The Alpenkorps reached the Turnu Roșu Pass on the 26th. This engagement amounted to the only instance of Romanian opposition against the days-long march of the Germans through the mountains. Although the Romanian position fell, the battle resulted in a tactical victory for the Romanians. The Romanian force that General Culcer had sent into the mountains was not meant to halt the enemy, its purpose was merely surveillance. And this objective was accomplished: the Germans thought that the Romanians seemed unaware of their presence, but the Romanians had actually spotted the Alpenkorps. Culcer's stationing of a unit above Voineasa proved prescient. The Romanian garrison escaped, taking with it an unknown number of German prisoners.

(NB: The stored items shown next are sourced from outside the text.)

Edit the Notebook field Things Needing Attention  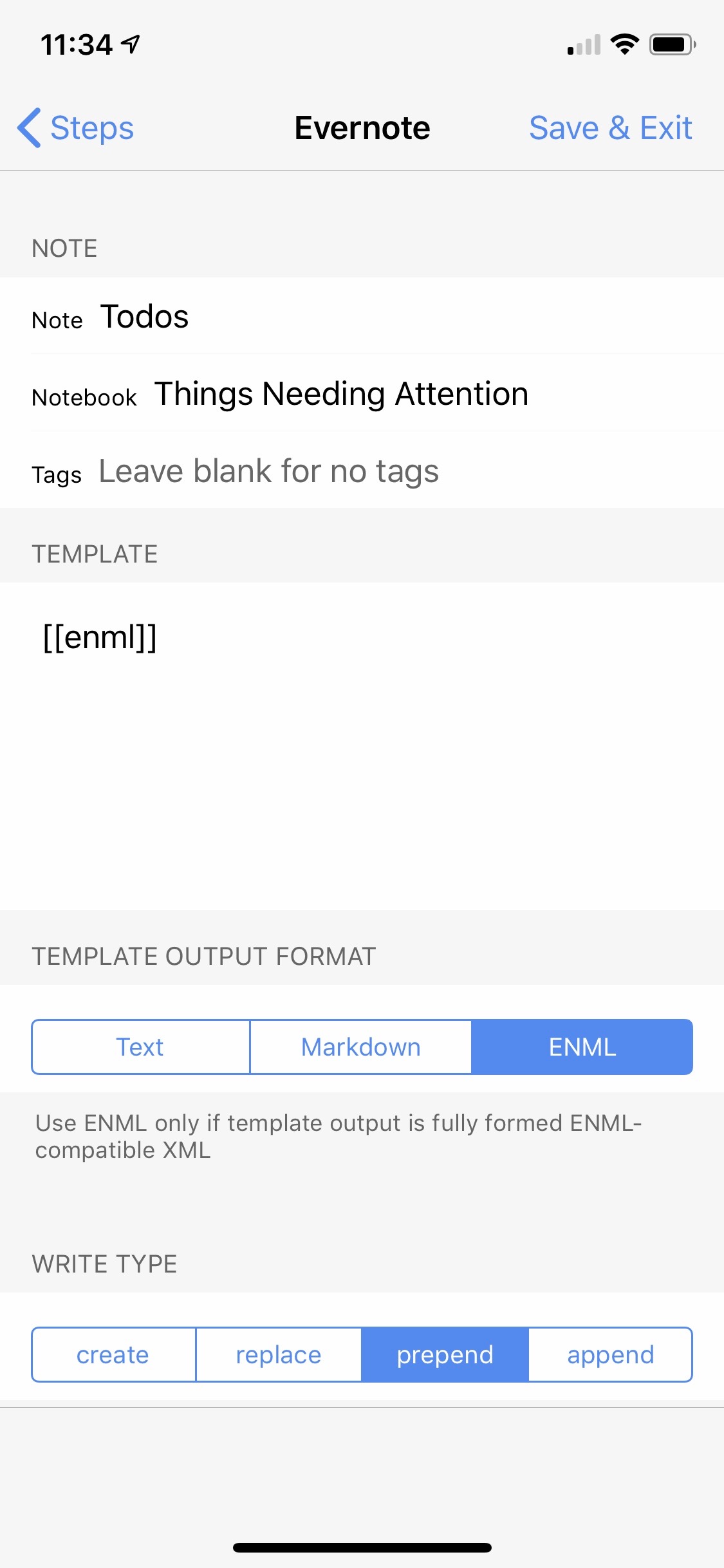click(x=362, y=393)
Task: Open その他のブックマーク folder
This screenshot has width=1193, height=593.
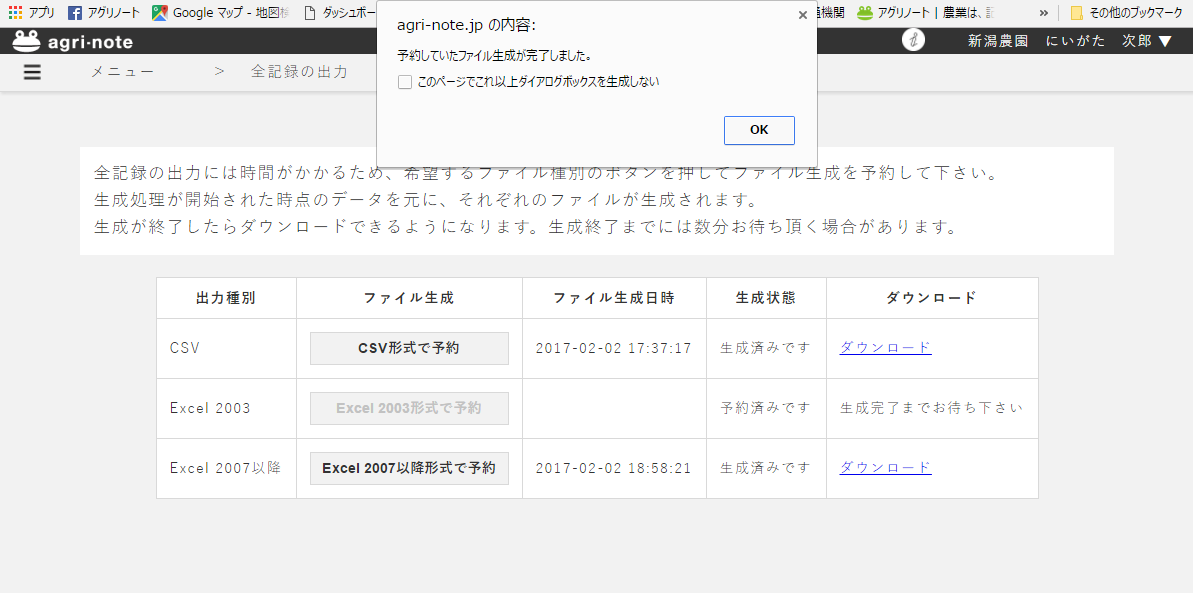Action: (1126, 13)

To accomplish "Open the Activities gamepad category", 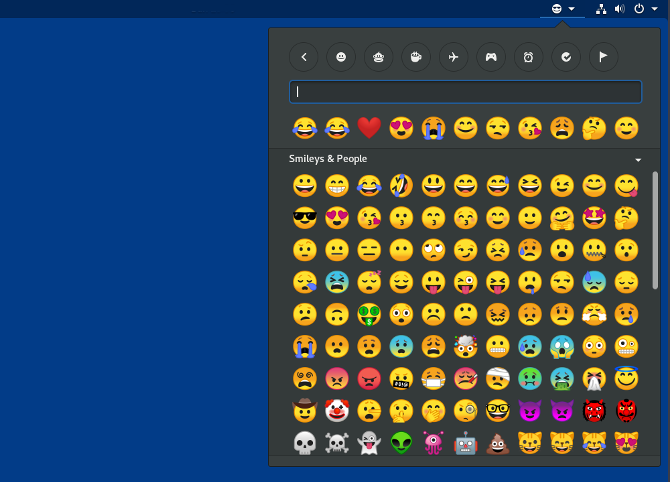I will 490,58.
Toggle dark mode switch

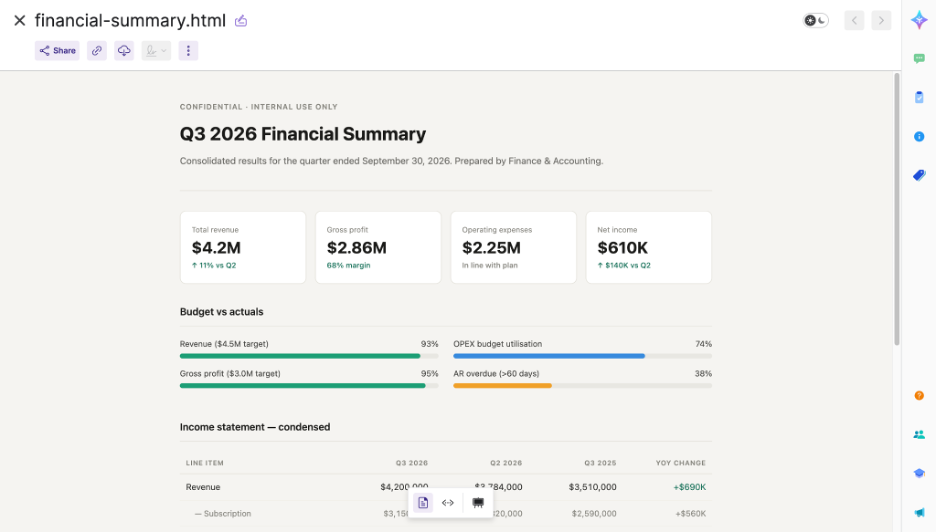815,20
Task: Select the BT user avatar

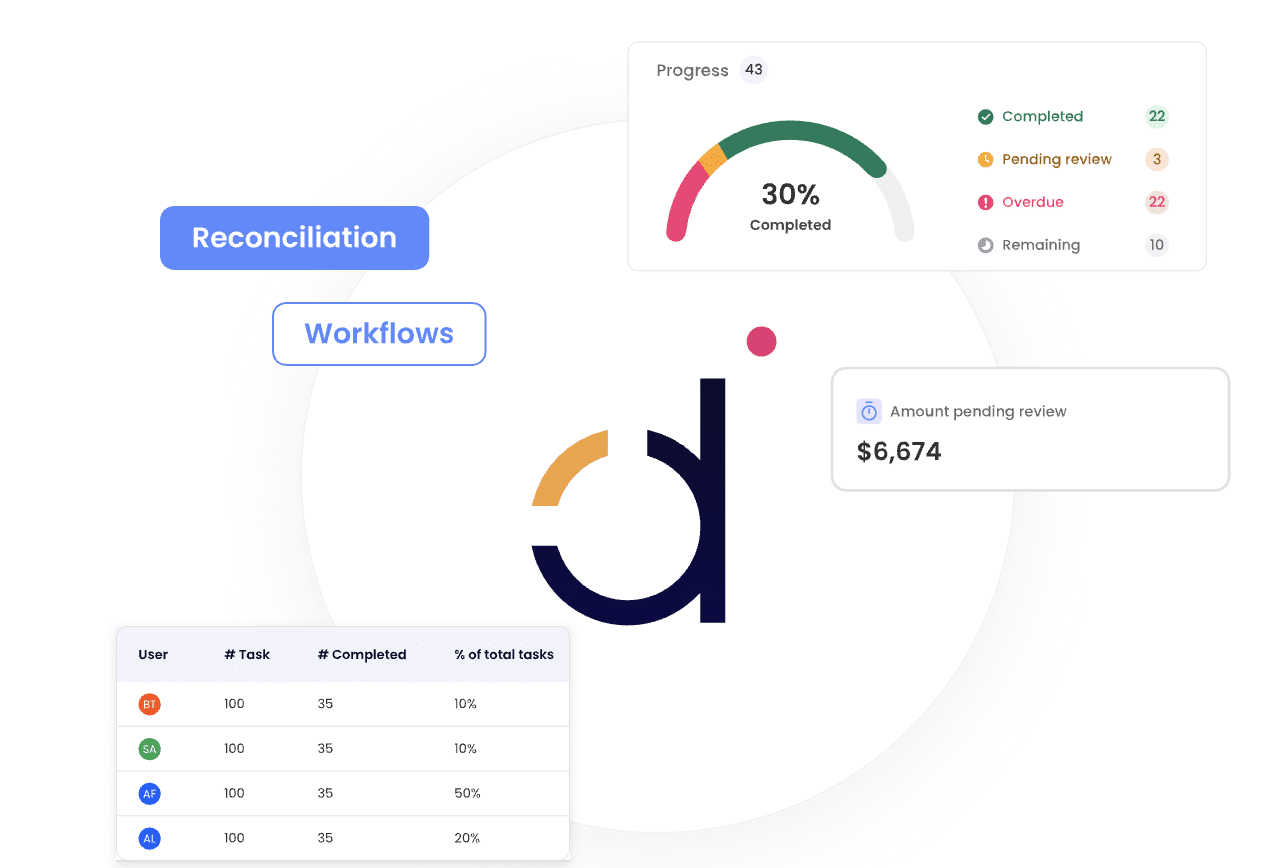Action: 149,704
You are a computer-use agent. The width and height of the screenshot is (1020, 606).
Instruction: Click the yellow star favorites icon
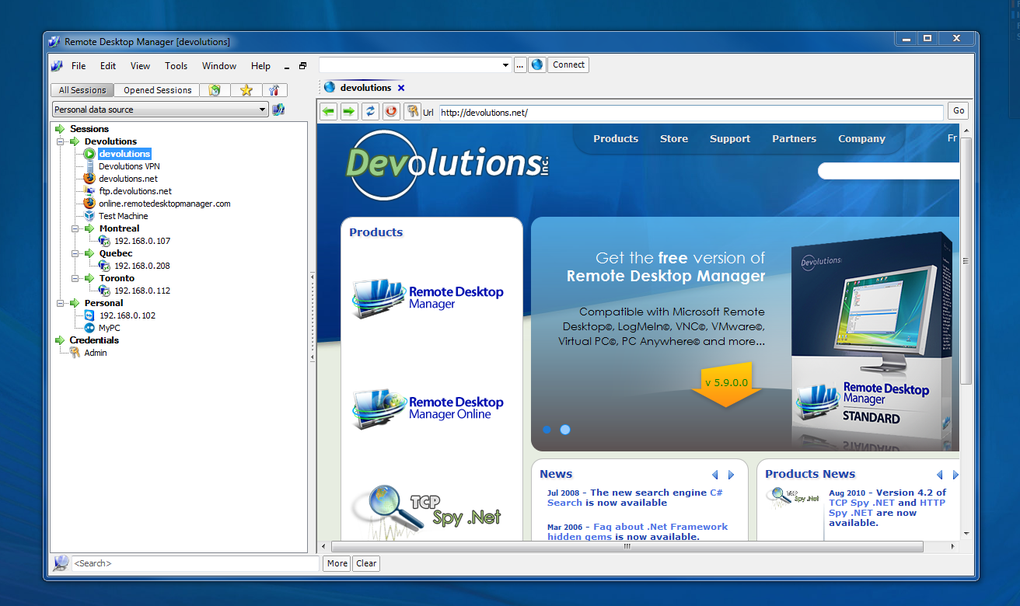tap(244, 90)
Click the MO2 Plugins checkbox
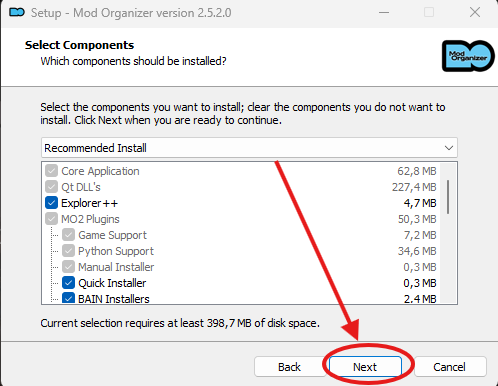This screenshot has height=386, width=498. [x=51, y=219]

These prisoners had revealed to Culcer on 24 September that two regiments from a German division located near Nagyszeben (Sibiu/Hermannstadt) had entered the mountains "in order to attack in the Lotru and Sadu valleys". Culcer passed this information on to General Popovici, adding that two other reports confirmed it. One report emanated from west of Mount Csindrel (Cindrel), in the area of what is today Lake Oașa. In response to these reports, Popovici sent two battalions into the mountains: one battalion and some guns for the protection of the Red Tower Pass and another battalion was dispatched to protect the regions west of the pass. German General Erich von Falkenhayn interpreted the shifting of these two battalions as a last-minute attempt by Popovici to withdraw, and in consequence ordered his subordinate to attack late on 25 September. However, dusk was already falling and little could be gained by attacking at such a late hour. The German attack began at dawn on the 26th.